Monroe County BOCC Votes To Approve Zoning Changes For Workforce Housing Project

KEY WEST —  The Monroe County Board of County Commissioners voted 5-0 to approve future land use and zoning  changes to two parcels of land owned by Rockland Operations on Big Coppitt and Rockland keys for a much-needed affordable/workforce housing project at the Wednesday monthly meeting at the Harvey Government Center in Key West.

The Board approved changing the zoning from Industrial (I)  and Commercial Fishing Area (CFA) to Mixed Use (MU) with limitations on a 14.8-acre parcel on Big Coppitt Key, where the proposed project would be built. The Board also approved changing the zoning from Industrial (I) to Commercial 2 (C2) on the parcel on Rockland Key, where no residential housing would be allowed.

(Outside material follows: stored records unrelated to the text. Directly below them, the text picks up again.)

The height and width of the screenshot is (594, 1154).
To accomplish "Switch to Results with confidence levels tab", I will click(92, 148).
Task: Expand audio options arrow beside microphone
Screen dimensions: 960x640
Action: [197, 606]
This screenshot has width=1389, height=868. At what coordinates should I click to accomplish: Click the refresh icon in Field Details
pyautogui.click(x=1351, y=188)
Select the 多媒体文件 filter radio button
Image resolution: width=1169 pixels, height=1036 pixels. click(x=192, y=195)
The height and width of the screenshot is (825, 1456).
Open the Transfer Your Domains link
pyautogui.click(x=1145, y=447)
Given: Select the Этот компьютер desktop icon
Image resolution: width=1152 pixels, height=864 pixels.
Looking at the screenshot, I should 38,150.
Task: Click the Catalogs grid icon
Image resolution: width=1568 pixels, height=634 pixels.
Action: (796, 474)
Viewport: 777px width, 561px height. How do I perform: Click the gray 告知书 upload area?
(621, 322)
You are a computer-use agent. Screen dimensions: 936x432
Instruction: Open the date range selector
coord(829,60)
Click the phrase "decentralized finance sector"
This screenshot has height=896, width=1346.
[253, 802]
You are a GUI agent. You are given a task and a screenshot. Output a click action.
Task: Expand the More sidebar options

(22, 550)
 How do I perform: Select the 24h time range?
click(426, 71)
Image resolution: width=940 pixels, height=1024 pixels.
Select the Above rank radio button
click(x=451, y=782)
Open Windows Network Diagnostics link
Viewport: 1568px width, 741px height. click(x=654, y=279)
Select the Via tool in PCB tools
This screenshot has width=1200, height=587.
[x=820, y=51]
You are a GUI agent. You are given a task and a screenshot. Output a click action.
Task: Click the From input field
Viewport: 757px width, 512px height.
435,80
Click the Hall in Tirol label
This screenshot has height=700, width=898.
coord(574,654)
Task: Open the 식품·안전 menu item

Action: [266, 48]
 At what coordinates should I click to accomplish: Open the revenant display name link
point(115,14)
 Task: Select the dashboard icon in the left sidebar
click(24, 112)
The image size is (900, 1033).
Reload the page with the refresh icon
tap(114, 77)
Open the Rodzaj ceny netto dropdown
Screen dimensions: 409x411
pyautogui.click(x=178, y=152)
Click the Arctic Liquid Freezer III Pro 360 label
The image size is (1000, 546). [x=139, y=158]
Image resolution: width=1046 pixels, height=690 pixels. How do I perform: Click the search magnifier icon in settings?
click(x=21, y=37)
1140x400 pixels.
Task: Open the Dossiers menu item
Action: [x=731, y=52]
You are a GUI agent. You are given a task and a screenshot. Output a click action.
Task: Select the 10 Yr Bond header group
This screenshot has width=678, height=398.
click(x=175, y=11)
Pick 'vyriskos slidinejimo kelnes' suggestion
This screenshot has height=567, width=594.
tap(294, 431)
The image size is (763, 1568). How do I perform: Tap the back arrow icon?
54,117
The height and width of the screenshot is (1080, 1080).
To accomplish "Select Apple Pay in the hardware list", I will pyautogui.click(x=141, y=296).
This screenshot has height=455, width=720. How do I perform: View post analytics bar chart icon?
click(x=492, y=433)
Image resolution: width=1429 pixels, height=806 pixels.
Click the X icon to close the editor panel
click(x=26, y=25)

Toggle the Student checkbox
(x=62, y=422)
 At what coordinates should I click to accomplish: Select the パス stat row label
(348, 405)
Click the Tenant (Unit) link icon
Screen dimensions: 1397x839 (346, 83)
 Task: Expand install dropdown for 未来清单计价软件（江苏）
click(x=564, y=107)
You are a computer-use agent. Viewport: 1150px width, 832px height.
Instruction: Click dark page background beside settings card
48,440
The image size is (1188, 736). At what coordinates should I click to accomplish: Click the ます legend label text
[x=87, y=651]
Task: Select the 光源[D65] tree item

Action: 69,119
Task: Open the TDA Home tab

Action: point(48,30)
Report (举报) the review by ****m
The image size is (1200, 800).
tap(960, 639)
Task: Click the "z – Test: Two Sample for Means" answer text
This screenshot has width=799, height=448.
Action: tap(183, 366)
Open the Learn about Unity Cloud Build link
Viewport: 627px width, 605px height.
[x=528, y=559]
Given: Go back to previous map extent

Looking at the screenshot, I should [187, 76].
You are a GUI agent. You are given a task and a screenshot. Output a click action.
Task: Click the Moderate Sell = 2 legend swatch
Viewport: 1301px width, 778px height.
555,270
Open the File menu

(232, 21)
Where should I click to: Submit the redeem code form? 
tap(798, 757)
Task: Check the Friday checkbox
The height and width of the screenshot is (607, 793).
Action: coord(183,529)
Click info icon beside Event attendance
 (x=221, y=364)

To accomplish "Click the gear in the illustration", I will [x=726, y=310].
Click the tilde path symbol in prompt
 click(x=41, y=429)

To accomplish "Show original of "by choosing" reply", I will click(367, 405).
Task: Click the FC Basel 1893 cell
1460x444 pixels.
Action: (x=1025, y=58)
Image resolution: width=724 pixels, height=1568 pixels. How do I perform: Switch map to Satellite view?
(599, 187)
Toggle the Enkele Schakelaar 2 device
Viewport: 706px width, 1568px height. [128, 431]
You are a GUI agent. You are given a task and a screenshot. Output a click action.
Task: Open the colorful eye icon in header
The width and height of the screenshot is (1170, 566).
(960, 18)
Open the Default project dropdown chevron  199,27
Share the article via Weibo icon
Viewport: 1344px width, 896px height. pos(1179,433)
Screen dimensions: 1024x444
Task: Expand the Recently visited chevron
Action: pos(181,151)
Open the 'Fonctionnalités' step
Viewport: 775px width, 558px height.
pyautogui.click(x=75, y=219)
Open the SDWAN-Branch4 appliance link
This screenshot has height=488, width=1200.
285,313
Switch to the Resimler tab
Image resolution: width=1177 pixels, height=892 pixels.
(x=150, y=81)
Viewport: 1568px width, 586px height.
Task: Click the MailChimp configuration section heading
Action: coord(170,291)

The Board voted to approve the future land use and zoning changes on the proposed residential development project with the criteria that only affordable housing can be built on the site, and that the mix must be at least 20 percent of low and very low housing combined, at least 10 percent median housing and the rest moderate  housing. The proposed project would allow for a maximum of 212 units, making the break down about  42 units (very low and low combined), 21 media and 149 moderate.

The Commissioners acknowledged the concerns of residents who live near the proposed development about increased traffic and a change of their neighborhood’s character, but voted to allow the zoning changes due to the undeniable need of affordable/workforce housing in the County.
The County has 710 affordable Rate of Growth Ordinance units remaining, but they have not been used in recent years due to the high cost of land in the Keys that makes affordable housing projects cost prohibitive. This proposed project is being done by developers who already own the land and are using all private funds.

This is just the first step in a long process. To continue the project, Rockland Operations must next propose a development agreement that is consistent with the County’s Comprehensive Plan and County Code, as well as the criteria adopted at Wednesday’s BOCC meeting. The developers also will have to receive approval down the line from the Florida Department of Economic Opportunity, the BOCC again and other entities, as well as go through the building permitting process, before they could ever break ground.